= Richard Greeman =

American Marxist scholar (born 1939)

Richard Greeman (born August 11, 1939, in New York City) is a Marxist scholar long active in human rights, anti-war, anti-nuclear, environmental, and labor struggles in the U.S., Latin America, France, and Russia. Greeman is best known for his studies and translations of the Franco-Russian novelist and revolutionary Victor Serge (1890–1947). He also writes regularly about politics, international class struggles, and revolutionary theory. Co-founder of the Praxis Research and Education Center in Moscow, Russia, and director of the International Victor Serge Foundation, Greeman splits his time between Montpellier, France and New York City.

==Early life and education==
Greeman describes himself as a "Red-diaper grand baby" who inherited the socialist books and ideas of his maternal grandfather, Sam Levin, an immigrant Russian-Jewish tailor from Hartford, Connecticut. His father, Edward Greeman, was a decorated World War I ambulance driver, 1948 American Labor Party candidate for the New York State Assembly, and a member of Vietnam Veterans Against the War. Richard graduated from Mamaroneck High School in Mamaroneck, New York, in 1957, and entered Yale College, where as a freshman, he became active in the George Orwell Forum and joined the Young People's Socialist League.

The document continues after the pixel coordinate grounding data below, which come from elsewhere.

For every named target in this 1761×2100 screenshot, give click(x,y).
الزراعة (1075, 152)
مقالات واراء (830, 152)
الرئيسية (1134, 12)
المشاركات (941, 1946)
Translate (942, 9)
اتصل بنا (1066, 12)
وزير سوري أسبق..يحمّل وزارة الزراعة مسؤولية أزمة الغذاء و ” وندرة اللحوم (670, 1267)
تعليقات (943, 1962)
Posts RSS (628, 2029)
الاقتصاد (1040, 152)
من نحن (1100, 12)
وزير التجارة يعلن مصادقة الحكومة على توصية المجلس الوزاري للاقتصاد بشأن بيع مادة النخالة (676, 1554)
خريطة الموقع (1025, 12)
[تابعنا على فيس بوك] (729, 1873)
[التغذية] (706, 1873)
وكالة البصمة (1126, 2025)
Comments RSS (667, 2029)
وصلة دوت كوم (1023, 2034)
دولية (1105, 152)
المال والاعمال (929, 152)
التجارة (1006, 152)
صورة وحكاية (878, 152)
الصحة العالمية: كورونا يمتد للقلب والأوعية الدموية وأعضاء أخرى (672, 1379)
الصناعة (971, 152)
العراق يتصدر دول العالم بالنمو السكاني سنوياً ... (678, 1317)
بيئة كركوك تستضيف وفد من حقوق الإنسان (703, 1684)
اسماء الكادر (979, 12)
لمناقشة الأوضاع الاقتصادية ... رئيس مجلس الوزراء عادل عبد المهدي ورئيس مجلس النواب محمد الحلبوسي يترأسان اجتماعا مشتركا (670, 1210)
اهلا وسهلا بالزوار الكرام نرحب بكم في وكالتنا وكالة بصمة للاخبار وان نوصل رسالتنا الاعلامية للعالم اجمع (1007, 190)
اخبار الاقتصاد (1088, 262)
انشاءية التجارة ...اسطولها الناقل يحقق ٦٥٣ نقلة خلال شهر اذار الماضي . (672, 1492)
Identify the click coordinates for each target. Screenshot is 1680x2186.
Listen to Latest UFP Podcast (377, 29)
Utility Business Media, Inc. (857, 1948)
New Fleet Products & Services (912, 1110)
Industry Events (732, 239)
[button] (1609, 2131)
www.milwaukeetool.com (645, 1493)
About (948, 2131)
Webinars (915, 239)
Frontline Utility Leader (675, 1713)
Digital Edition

During his 1959–60 junior year in Paris, he participated in the anti-Algerian War movement as a member of the group Socialisme ou Barbarie ("socialism or barbarism"). Returning to Yale in 1960, he helped found the New Haven chapters of the Congress of Racial Equality (CORE) and Fair Play for Cuba Committee. Greeman encountered Raya Dunayevskaya after reading her Marxism and Freedom and joined her Marxist-humanist organization News & Letters Committees, where he remained active until 1973, when he was ousted by the central leadership after being denied a hearing.

In 1961, Greeman enrolled at Columbia University, where as a graduate student and French teaching assistant, he was active in CORE, the Independent Committee Against the War in Vietnam, and Students for a Democratic Society. He participated in the 1968 Columbia University protests as a junior faculty member in support of the Strike Committee, and he received his Ph.D. at the "Counter-Commencement" on the student-occupied campus.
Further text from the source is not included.